Hm, in my experience I've found that fat men & women are WAY harder to date and get into bed. I'm not sure what talents these people who find "fat chicks easy" have up their sleeve (nice cars? sexy come-on lines? great hair?), but I sure wish they'd spread the knowledge.

The thin people I knew with low self esteem were always more likely to sleep around than the fat ones (who never did, to my knowledge, anyway...).


----------



## Green Eyed Fairy (May 26, 2007)

It's kind of ironic to me to read some of the responses here about having low self esteem so it made them more likely to have sex because I was the total opposite. My low self-esteem saw myself as so ugly that I wasn't comfortable enough to let people see me naked hence, making me less likely to have sex with someone.

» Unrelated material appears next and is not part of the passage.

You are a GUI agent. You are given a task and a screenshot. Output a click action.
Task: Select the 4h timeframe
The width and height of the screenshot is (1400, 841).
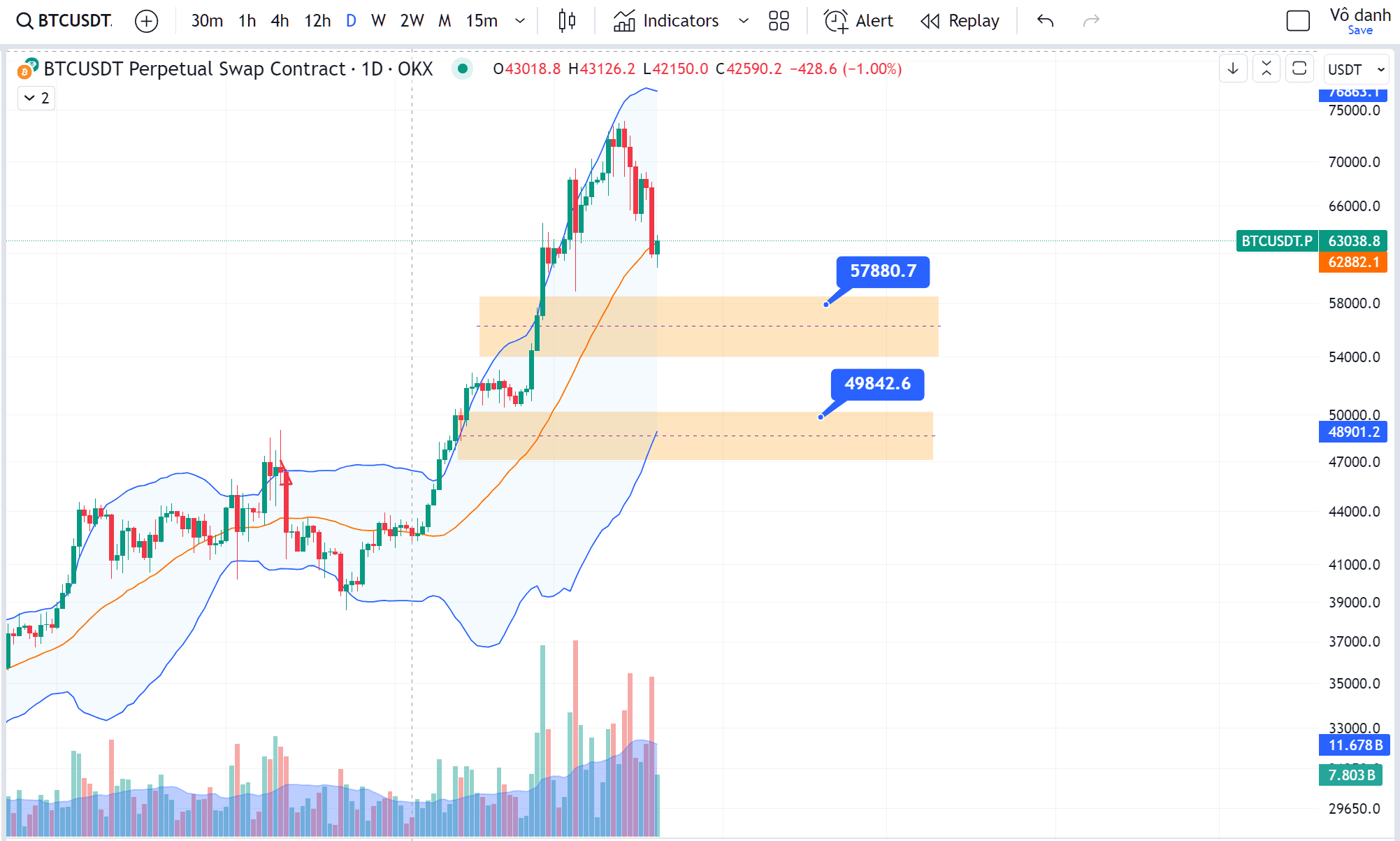pos(279,21)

In general though, I think a person's "easiness" doesn't really have much to do with weight- there are plenty of "easy" thin people around but I agree that low-self esteem plays into it- no matter the size though.


----------



## Sandie_Zitkus (May 26, 2007)

I was easy - by choice. I wanted to have sex so I did. That doesn't make me cheap - it makes me sexual.


----------



## Violet_Beauregard (May 26, 2007)

Good point, and well said.  Bravo!




Sandie_Zitkus said:


> I was easy - by choice. I wanted to have sex so I did. That doesn't make me cheap - it makes me sexual.


----------



## knottyknicky (May 26, 2007)

I feel like the issue of self esteem and being "easy" has more to do with all women than fat women specifically...The thin women I know have wretched self esteem and can't understand how I can actually be happy with myself, thick or thin. I'm extraordinarily picky...and since its so rare someone comes along that piques my interest enough to *gasp* sleep with them...it might appear to an outsider that I'm easy, when in reality I'm very much in control of my sexuality and who I'm willing to share that with. That being said, guys awesome enough to garner my interest don't come along all that often, so its a long wait for me


----------



## eightyseven (May 27, 2007)

I feel like our society that is entirely obsessed with being thin almost WANTS people to believe that fat women are "easier." That's because in this society, you're only SUPPOSED to have good self-esteem if you fit the beautiful/acceptable body type... and that's the sad reason behind many beautiful women and men succumbing to crazy diet plans and the like. This notion of fat women being "easier" really only exists to support and enforce this notion. It's entirely ignorant, however, because we all know that one's self-esteem is determined by a variety of factors - it's not exclusively about how one feels about their own body. Confidence is CLEARLY not reserved for people of a certain physique, and those who don't believe that probably have some insecurities of their own.


----------



## SocialbFly (May 27, 2007)

I know (and yes, this is a real story) that when i was younger, i actually had a couple of guys say they wanted to sleep with me, cause "big girls don't get it as often as they want it" and i was always quick to say, it isn't the quantity we lack but the quality, that usually shut them up, but that being said, i was always surprised by that...this is what motivated the question.


----------



## RedHotAva (May 27, 2007)

I'm a big hypocrite when it comes to this! I will usually only date men who I know to be FAs, because then I know I don't have to be self conscious. Then on the flip side of that, I automatically question their motives- if I know them to be a FA, are they only into me for physical reasons? So then even though I'm not self-conscious about how I look to them, I am much more reserved in giving away any slices. Basically, I run a bait-and-switch, but not to be mean! I just don't trust.


----------



## Santaclear (May 27, 2007)

I never heard that fat women are "easier" before I started posting here. I still don't think they are. But I've never been even close to "easy" myself so maybe I wouldn't know!


----------



## cute_obese_girl (May 27, 2007)

Green Eyed Fairy said:


> It's kind of ironic to me to read some of the responses here about having low self esteem so it made them more likely to have sex because I was the total opposite. My low self-esteem saw myself as so ugly that I wasn't comfortable enough to let people see me naked hence, making me less likely to have sex with someone.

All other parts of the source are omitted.